To support longer content, we split the Markdown content into chunks using langchain’s MarkdownTextSplitter. We then create embeddings for each chunk using OpenAI’s text-embedding-3-small model with just 512 dimensions compared to the legacy text-embedding-ada-002's 1536 dimensions while achieving better performance.

Finally, we insert post embeddings into the database using the vector column data type provided by pgvector.

At runtime, when a user enters a search query, Next.js sends a client-side GET request to the search endpoint deployed using Vercel Edge Functions. We try to cache responses to the same query to reduce load, if possible. The function generates vector embeddings for the query string to calculate cosine similarity later on. We also generate a full-text search vector using websearch_to_tsquery.

Finally, we invoke the hybrid search routine, which separately finds the best matches for semantic and full-text search and applies RRF to calculate a unified result set. We also apply user filters on keywords, publishing time, etc.

Moving to Production

To provide a predictable experience, I’ve instrumented both frontend and backend, adding PostHog to analyze search usage for future improvements. I’ve also added service quotas to prevent adversarial users from exhausting system resources and configured billing limits in third-party services to prevent unexpected overspending.


Initially, I created a minimal search experience using only semantic search. This worked well for semantically similar queries but returned suboptimal results when adding little-known entity names.

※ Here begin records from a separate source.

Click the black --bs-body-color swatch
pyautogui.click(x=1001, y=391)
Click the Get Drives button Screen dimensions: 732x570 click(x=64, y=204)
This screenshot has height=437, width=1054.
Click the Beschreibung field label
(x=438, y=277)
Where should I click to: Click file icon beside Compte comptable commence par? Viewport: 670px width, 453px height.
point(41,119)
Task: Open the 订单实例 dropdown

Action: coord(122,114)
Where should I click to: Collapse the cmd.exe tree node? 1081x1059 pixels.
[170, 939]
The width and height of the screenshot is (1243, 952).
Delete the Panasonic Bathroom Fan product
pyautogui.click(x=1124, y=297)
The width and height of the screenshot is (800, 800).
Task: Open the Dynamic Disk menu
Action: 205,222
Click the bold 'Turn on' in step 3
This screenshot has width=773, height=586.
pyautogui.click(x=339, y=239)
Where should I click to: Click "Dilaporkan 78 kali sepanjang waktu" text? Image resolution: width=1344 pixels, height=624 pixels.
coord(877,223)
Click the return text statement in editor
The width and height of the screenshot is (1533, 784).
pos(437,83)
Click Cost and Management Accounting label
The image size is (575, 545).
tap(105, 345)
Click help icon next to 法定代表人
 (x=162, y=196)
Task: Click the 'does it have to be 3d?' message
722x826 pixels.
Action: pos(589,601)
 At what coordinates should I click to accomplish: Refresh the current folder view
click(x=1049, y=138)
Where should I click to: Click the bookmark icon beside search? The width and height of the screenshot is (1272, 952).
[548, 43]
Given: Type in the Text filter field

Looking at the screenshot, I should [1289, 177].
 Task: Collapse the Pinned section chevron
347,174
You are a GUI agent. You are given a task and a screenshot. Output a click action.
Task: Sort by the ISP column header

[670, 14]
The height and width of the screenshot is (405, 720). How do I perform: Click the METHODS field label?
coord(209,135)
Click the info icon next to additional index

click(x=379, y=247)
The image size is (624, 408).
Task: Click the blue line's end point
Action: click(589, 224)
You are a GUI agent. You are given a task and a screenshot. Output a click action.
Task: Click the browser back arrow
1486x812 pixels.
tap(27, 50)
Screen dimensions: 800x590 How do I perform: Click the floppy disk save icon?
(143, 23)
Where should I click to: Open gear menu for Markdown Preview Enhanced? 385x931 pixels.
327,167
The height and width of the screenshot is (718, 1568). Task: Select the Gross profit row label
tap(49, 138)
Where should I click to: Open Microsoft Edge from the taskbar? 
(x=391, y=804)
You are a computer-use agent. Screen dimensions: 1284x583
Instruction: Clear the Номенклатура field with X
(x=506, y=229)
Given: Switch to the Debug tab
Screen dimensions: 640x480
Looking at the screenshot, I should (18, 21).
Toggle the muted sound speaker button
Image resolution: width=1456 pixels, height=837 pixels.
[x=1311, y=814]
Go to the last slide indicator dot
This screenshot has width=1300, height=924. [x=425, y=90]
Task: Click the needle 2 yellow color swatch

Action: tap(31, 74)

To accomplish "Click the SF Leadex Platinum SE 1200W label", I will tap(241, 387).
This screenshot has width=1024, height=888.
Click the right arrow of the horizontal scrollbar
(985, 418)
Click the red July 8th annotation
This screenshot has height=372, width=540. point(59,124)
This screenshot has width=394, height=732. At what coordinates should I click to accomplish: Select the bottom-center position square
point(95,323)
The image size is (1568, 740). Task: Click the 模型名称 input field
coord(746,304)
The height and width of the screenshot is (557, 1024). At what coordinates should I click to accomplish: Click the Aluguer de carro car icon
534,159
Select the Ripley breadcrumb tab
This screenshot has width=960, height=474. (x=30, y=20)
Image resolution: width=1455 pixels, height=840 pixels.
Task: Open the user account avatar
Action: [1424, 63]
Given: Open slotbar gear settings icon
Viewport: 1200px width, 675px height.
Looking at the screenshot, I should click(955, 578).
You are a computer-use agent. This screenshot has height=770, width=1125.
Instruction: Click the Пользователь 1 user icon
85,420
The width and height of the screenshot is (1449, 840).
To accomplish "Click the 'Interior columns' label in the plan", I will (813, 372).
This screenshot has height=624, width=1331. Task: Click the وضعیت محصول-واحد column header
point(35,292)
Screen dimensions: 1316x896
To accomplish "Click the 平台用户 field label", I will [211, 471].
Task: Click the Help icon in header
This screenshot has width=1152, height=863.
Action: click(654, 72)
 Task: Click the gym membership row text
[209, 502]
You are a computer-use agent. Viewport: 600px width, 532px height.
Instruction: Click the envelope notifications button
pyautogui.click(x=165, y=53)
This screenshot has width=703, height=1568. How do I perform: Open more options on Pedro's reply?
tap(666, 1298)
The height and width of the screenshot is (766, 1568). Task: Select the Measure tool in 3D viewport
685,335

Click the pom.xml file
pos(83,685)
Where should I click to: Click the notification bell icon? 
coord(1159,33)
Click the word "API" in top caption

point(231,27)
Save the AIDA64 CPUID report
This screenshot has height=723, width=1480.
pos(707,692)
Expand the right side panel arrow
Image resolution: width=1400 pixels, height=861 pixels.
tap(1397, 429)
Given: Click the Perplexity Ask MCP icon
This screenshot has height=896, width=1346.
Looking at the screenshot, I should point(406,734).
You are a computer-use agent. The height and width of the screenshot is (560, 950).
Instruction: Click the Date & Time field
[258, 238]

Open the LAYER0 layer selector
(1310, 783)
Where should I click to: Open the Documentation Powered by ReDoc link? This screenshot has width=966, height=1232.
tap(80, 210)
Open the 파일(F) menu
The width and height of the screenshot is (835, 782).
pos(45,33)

Adding keyword search and combining results using RRF solved this issue.

To help users find specific content more easily, I enabled filtering support on topics, which are used throughout the blog to tag areas of work, programming languages, tools, and more.

In the future, I’ll probably add more filters and tune hybrid search parameters to perform better. This should make it even easier to sift through all posts to find the needle in the haystack.

Thanks for reading all the way through this! This project has been an interesting challenge, building a usable search experience takes more effort than I initially expected. The first public release is now live, feel free to try it by clicking the search button on the top right or hitting ⌘K.